The input Start Marker
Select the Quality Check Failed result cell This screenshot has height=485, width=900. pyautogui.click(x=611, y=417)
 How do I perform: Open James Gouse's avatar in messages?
The input End Marker
The input Start Marker
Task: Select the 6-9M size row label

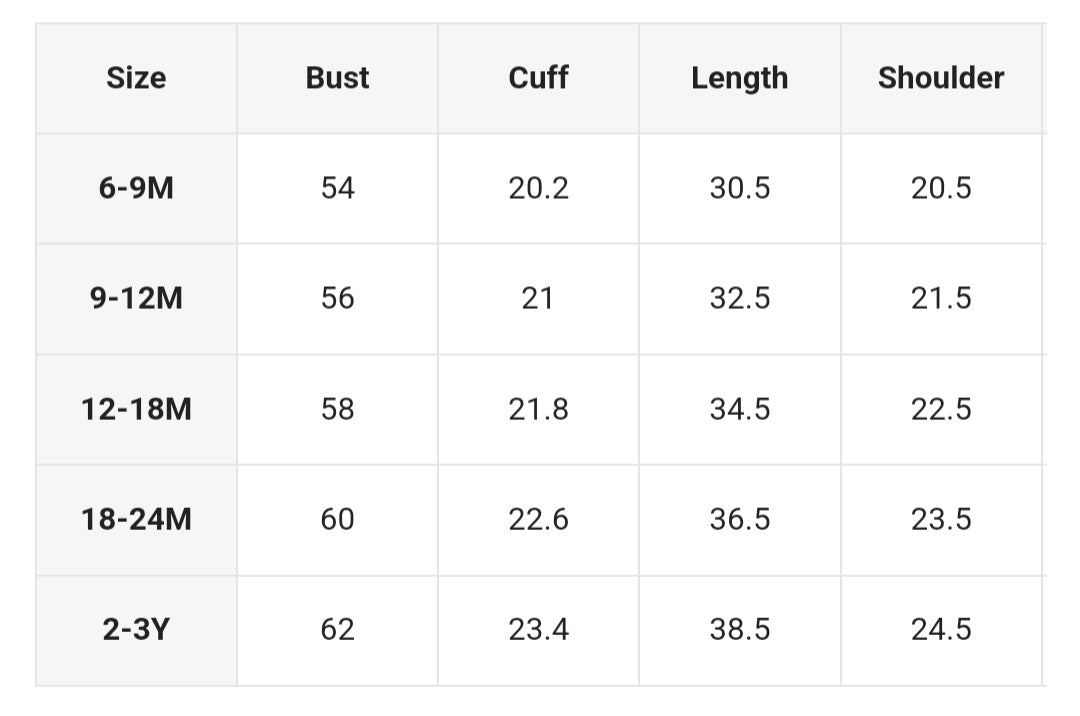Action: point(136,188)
The input End Marker
The input Start Marker
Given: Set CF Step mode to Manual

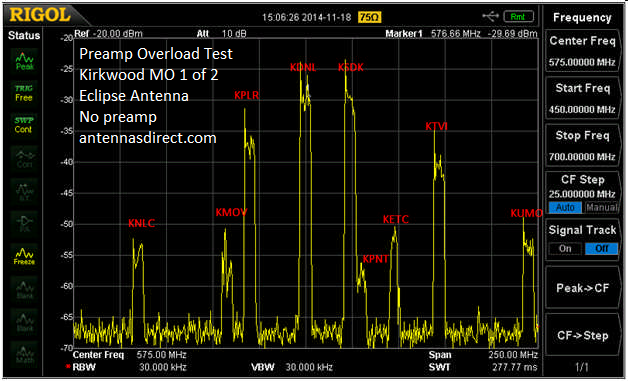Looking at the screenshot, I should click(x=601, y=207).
The input End Marker
Your goal: Copy the records above exactly, beginning at the line that contains "Select the Quality" and stopping after the line that contains "How do I perform: Open".

Answer space:
Select the Quality Check Failed result cell This screenshot has height=485, width=900. pyautogui.click(x=611, y=417)
 How do I perform: Open James Gouse's avatar in messages?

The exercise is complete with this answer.